▸ 阅读文本
+-------+

POJ 2823

很慢的线段树，不过可以作为最简单的模板。代码风格学的Not Only Success。C++过,G++不过。

#include <cstdio>
#include <climits>

#define lson l,m,rt<<1
#define rson m+1,r,rt<<1|1

const int MAX = 1000005;
int minarray[MAX<<2];
int maxarray[MAX<<2];
int n,k;

int min(int a,int b)
{
    return a>b?b:a;
}

int max(int a,int b)
{
    return a>b?a:b;
}

void build(int l,int r,int rt)
{
    if(l == r)
    {
        int temp;
        scanf("%d",&temp);
        minarray[rt] = temp;
        maxarray[rt] = temp;
        return;
    }

    int m = (l+r)>>1;
    build(lson);
    build(rson);

    minarray[rt] = min(minarray[rt<<1], minarray[rt<<1|1]);
    maxarray[rt] = max(maxarray[rt<<1], maxarray[rt<<1|1]);
}

int querymin(int L,int R, int l,int r,int rt)
{
    if(L <= l && r <= R)
    {
        return minarray[rt];
    }

    int m = (l+r)>>1;
    int ans = INT_MAX;
    if(L <= m) ans = min(ans, querymin(L, R, lson));
    if(m < R) ans = min(ans, querymin(L, R, rson));

    return ans;
}

int querymax(int L,int R, int l,int r,int rt)

+-------+

▸ 所给信息
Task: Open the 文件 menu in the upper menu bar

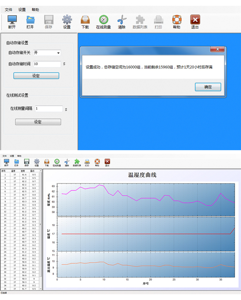Action: [x=9, y=10]
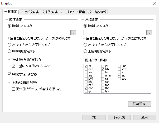Screen dimensions: 159x123
Task: Click the キャンセル button
Action: click(119, 117)
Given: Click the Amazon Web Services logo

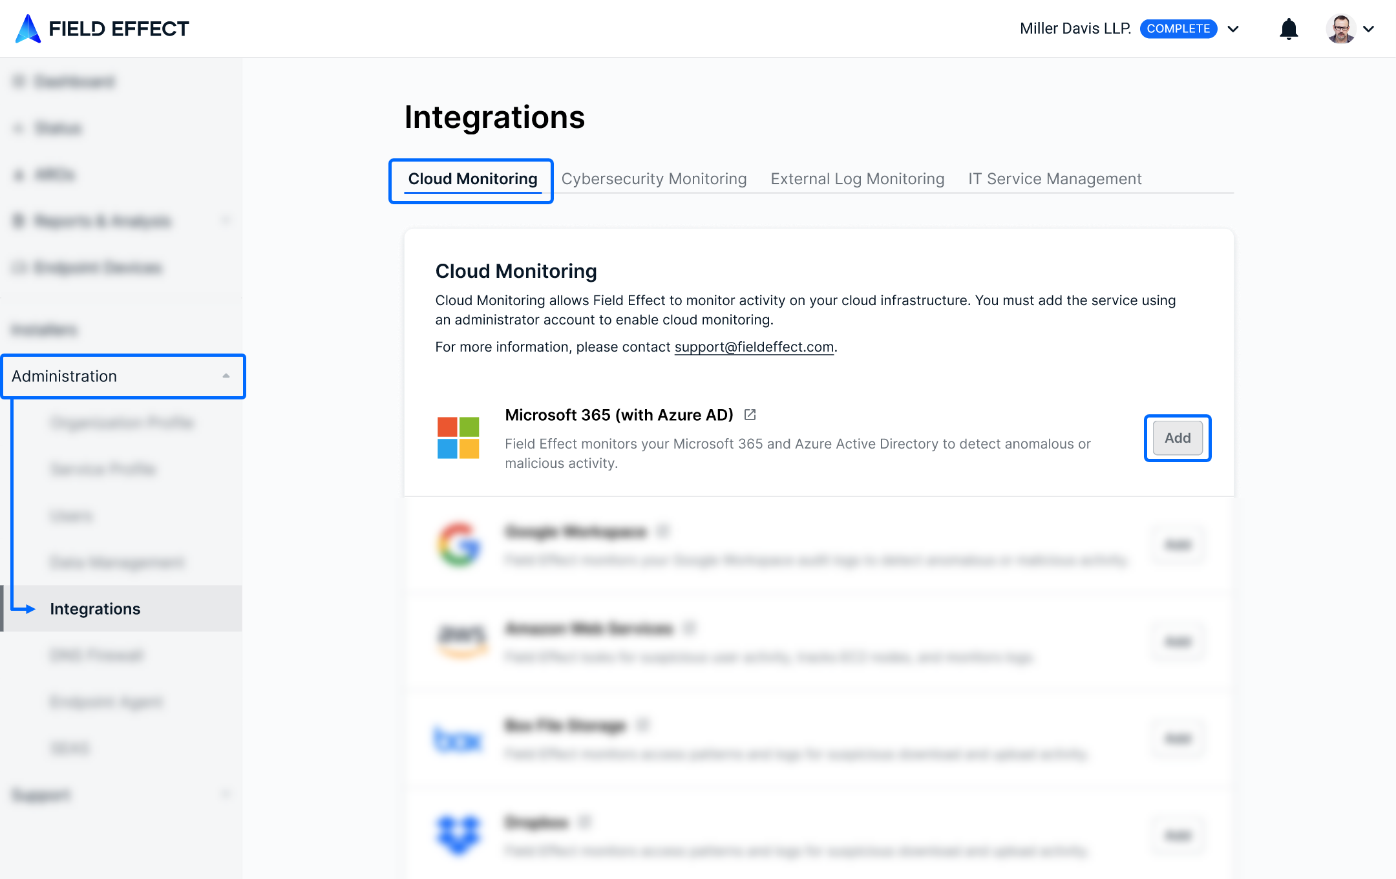Looking at the screenshot, I should [x=461, y=640].
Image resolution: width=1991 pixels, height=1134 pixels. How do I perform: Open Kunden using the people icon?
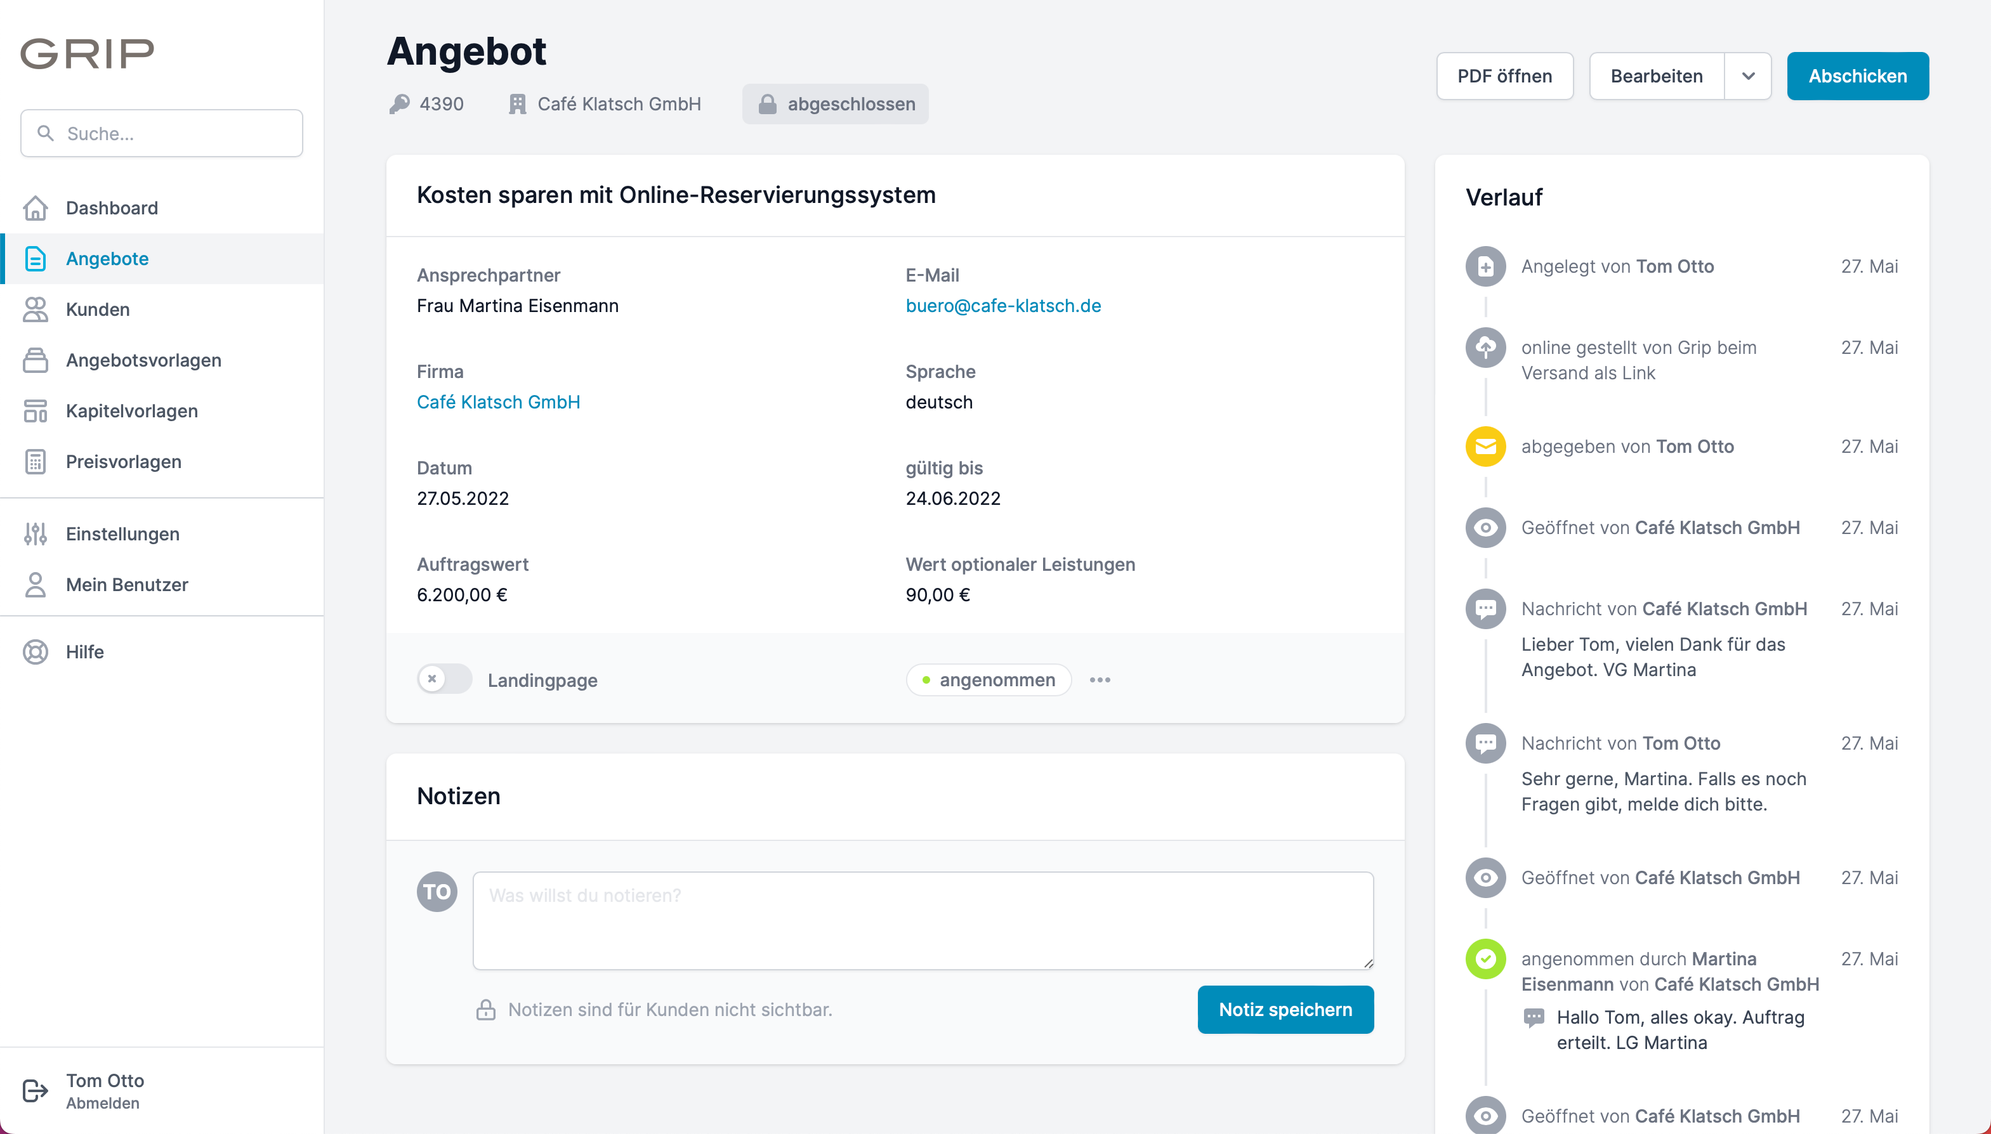click(36, 309)
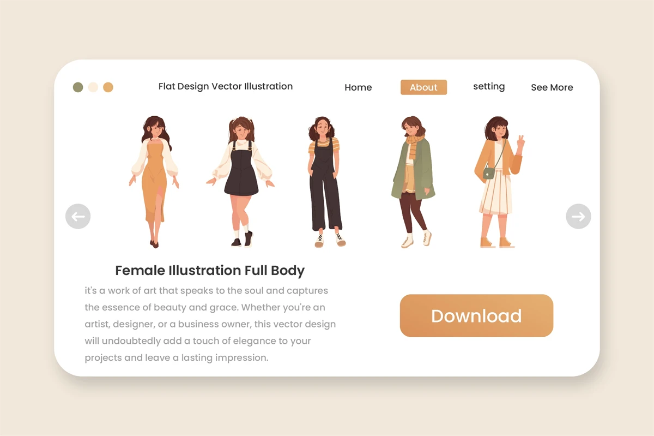Click the description paragraph text
The image size is (654, 436).
(210, 324)
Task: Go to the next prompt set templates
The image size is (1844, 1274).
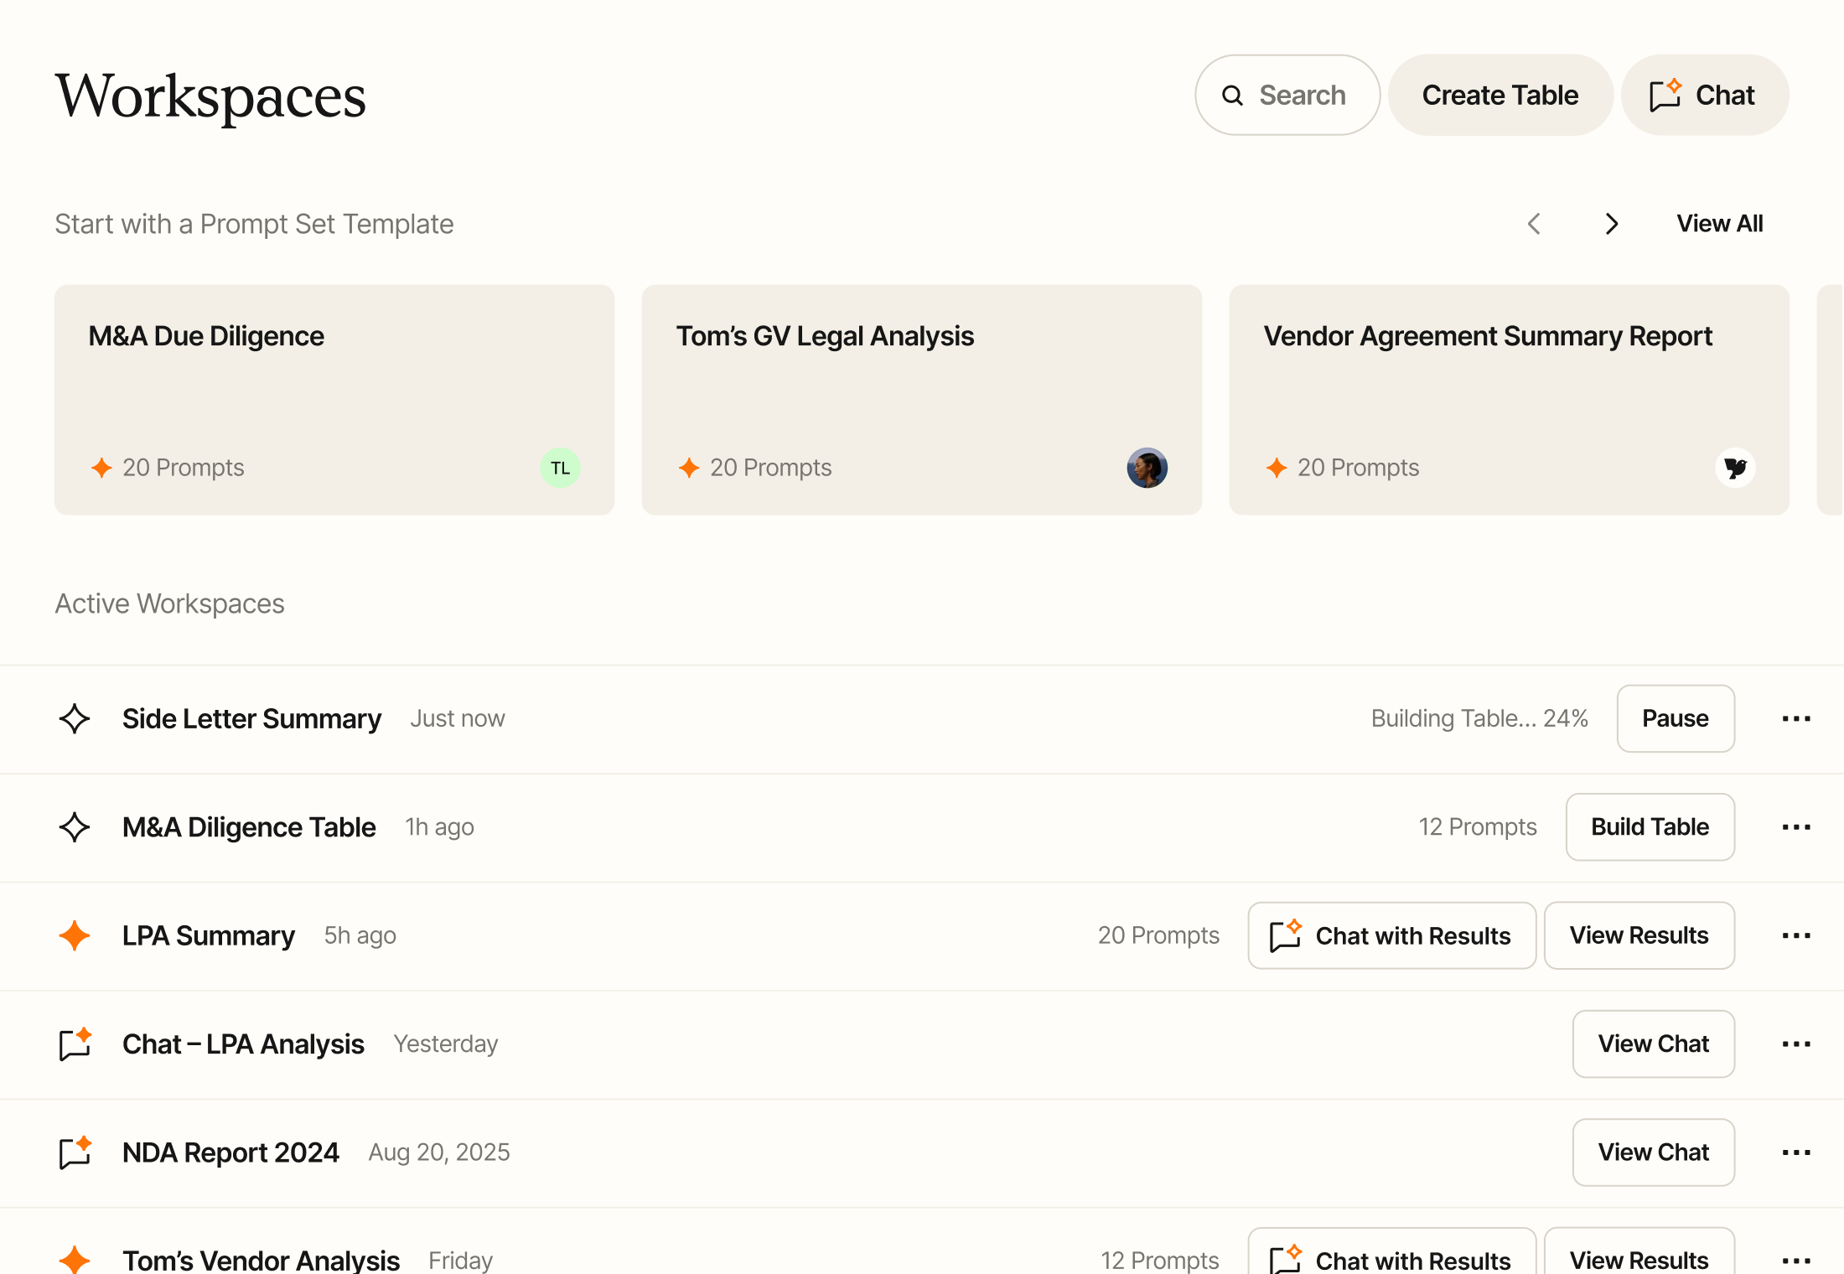Action: pyautogui.click(x=1611, y=224)
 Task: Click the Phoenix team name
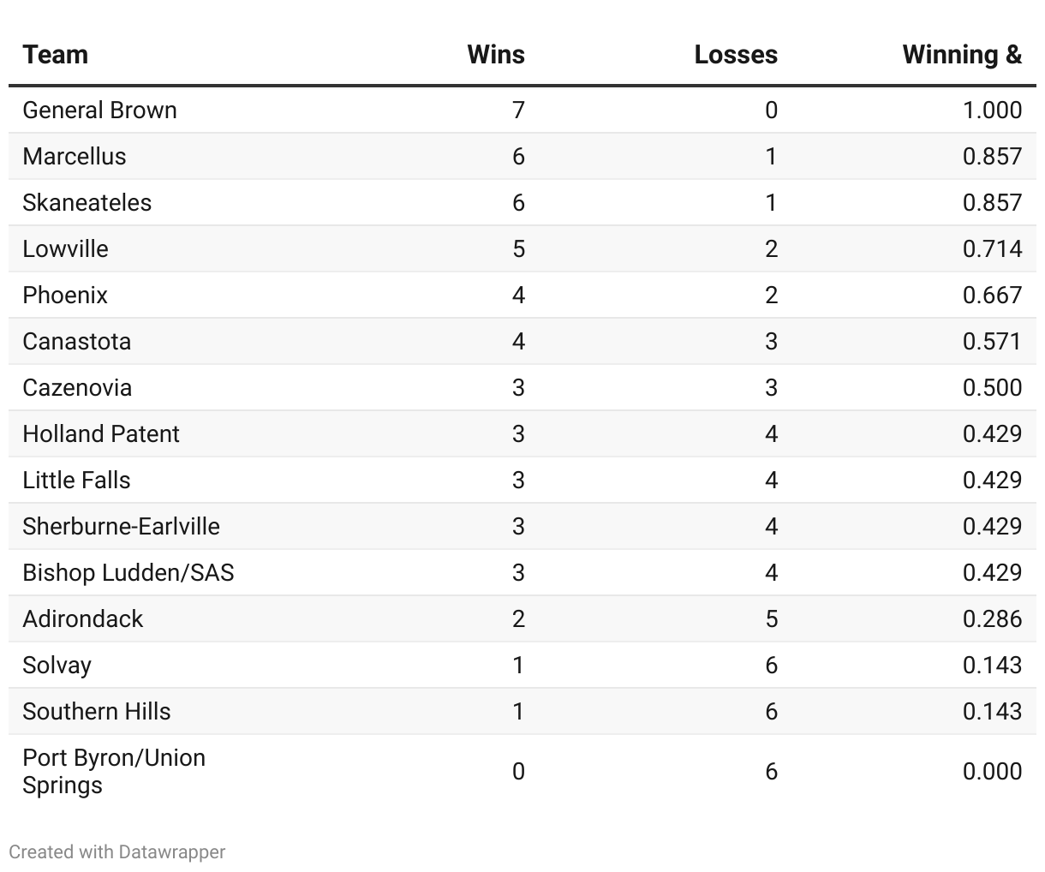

+-------+

▸ 给定任务 1
根据 POJ 2823 线段树文章回答下列问题：
(a) 作者说这段代码用哪个编译器能通过，用哪个不能通过？
(b) 常量 MAX 被定义为多少？
(c) 函数 querymin 里变量 ans 的初始值是什么？
▸ 给定任务 2
请接着 POJ 2823 线段树文章的末尾往下写完。

▸ 正确答案 1
(a) 用 C++ 能通过，用 G++ 不能通过。
(b) 1000005。
(c) INT_MAX。

▸ 正确答案 2
{
    if(L <= l && r <= R)
    {
        return maxarray[rt];
    }

    int m = (l+r)>>1;
    int ans = INT_MIN;
    if(L <= m) ans = max(ans, querymax(L, R, lson));
    if(m < R) ans = max(ans, querymax(L, R, rson));

    return ans;
}


int main()
{
    scanf("%d %d", &n, &k);
    build(1,n,1);

    for(int i = 1; i <= n-k; i++)
    {
        printf("%d ", querymin(i, i+k-1, 1, n, 1));
    }
    printf("%d\n", querymin(n-k+1, n, 1, n, 1));


    for(int i = 1; i <= n-k; i++)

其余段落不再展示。